# Hocus Pocus - Sanderson Sisters



## SinisterSmitty (Jul 9, 2009)

Me and my friends as the Sanderson Sisters from Hocus Pocus last Halloween:










We pieced them together using parts of costumes we found, and several pieces that I sewed, including the cloaks, and Sarah and Mary's skirts. This was very time consuming and got kind of expensive, but they turned out really well, and we even won a costume contest.


----------



## mommyto3 (Aug 24, 2009)

One of the best trio of costumes I've seen - they all turned out great!


----------



## halloween_sucks_in_the_uk (Sep 28, 2008)

You all look so fantastic, excellent job. The prettiest Sanderson Sisters I've seen


----------



## hallorenescene (Dec 28, 2007)

i loved that show. you guys did a fabulous job recreating them. you deserved a prize. i am amazed. not just the costumes, but your faces and hair.


----------



## v_gan (Aug 19, 2009)

These are fantastic! Great job!

<3 Hocus Pocus


----------



## heavymetalmama (Jul 10, 2009)

AMAZING! Hocus Pocus is one of my favorite Halloween movies, I always watch it to get in the mood (Halloween mood that is)!


----------



## MHooch (Jun 15, 2007)

That is one of the best renderings of Hocus Pocus that I have ever seen. You definitely deserved a prize!!! Great job.


----------



## rockplayson (Jun 7, 2008)

You look awesome............


----------



## JBfromBS (Oct 11, 2008)

Those are outstanding! Y'all make a beautiful mini-coven!


----------



## SinisterSmitty (Jul 9, 2009)

hallorenescene said:


> i loved that show. you guys did a fabulous job recreating them. you deserved a prize. i am amazed. not just the costumes, but your faces and hair.


Thanks! The hair was actually wigs that we had to customize. "Mary's" weighed like 20 lbs.


----------



## dudeamis (Jul 26, 2010)

well done!


----------



## ThakingDbb (Aug 27, 2009)

awesome great job


----------



## printersdevil (Sep 7, 2009)

Wow!
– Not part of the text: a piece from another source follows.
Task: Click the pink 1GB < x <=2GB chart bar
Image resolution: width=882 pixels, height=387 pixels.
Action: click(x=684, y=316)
Great job!


----------



## NOWHINING (Jul 25, 2009)

that is neat. i like that.


----------



## TheCostumer (Oct 12, 2008)

Great job! Great looking costumes.


----------



## Deathtouch (Nov 19, 2004)

You cast a spell on us!


----------



## triplej2002 (May 9, 2006)

Excellent costumes! The hair really helps capture the characters too.


----------



## The Other Mother (Aug 1, 2010)

Wow this is really cool. My husband wanted me and my friends to do this last year haha. Yall look great!


----------



## Cortney from the coven (Aug 27, 2010)

WOW! I just watched this movie last night (it is one of my most favorite movies ever!) and I am so impressed!!!! You did a fantastic job and you are all very lovely...did you suck the life force from all the children in your area?


----------



## witchiepoo (Oct 4, 2006)

costumes are fabulous! hocus pocus is one of my favourite films too! Great job ladies!


----------



## Monroe58 (Sep 13, 2009)

Still one of my all time fave Halloween films! You gals really pulled it off. Awesome job!


----------



## GiggleFairy (Aug 30, 2010)

Great job! You ladies look fabulous. As many others have stated, Hocus Pocus is one of my all-time faves as well.


----------



## Noelle (Aug 21, 2009)

I'm so jealous! I have been begging my friends to dress up as the Sanderson sisters for the last couple years to no avail. Your costumes are amazing. You have given me hope!


----------



## Kammo (Aug 2, 2008)

WOW great outfits, now all you need is one of my books to carry around lol


----------



## repo_man (May 26, 2009)

Those are amazing costumes!!! Great job.


----------



## hallorenescene (Dec 28, 2007)

wow kammo, you made an awesome book


----------



## Kammo (Aug 2, 2008)

Thank you hallorenescene... Just wish I had the sisters to go with it LOL


----------



## nightbeasties (May 22, 2008)

EEeee! Great costumes, great book! I love it. I've thought about being Sara Sanderson for Halloween, but I sooo don't have blond hair and don't want to deal with a wig. You all look great.


----------



## Count Chocula (Oct 19, 2007)

_Thrice I with mercury purify
And spit upon the twelve tables.
My ungodly book speaks to you
When 'tis all hallows eve
And the moon is round
A virgin will summon us
From under the ground!
We shall be back!
And all the lives of the children of Salem will be mine!_ 


Virgin?!!?! DOH!!


----------



## Dragonryder (Nov 10, 2010)

Great movie. Super costumes. Wonderful idea. Love them!!!


----------



## beautifulnightmare (Oct 31, 2010)

You all look amazing! I love each costume!


----------



## kprimm (Apr 3, 2009)

Oh my gosh, how on earth did I miss this? You all look spell binding. The costumes are terrific and you all look like them. That is one of my all time favorite halloween time movies.


----------



## tomibraniste (Mar 18, 2011)

you look very good , but you don t look scary.


----------



## repo_man (May 26, 2009)

tomibraniste said:


> you look very good , but you don t look scary.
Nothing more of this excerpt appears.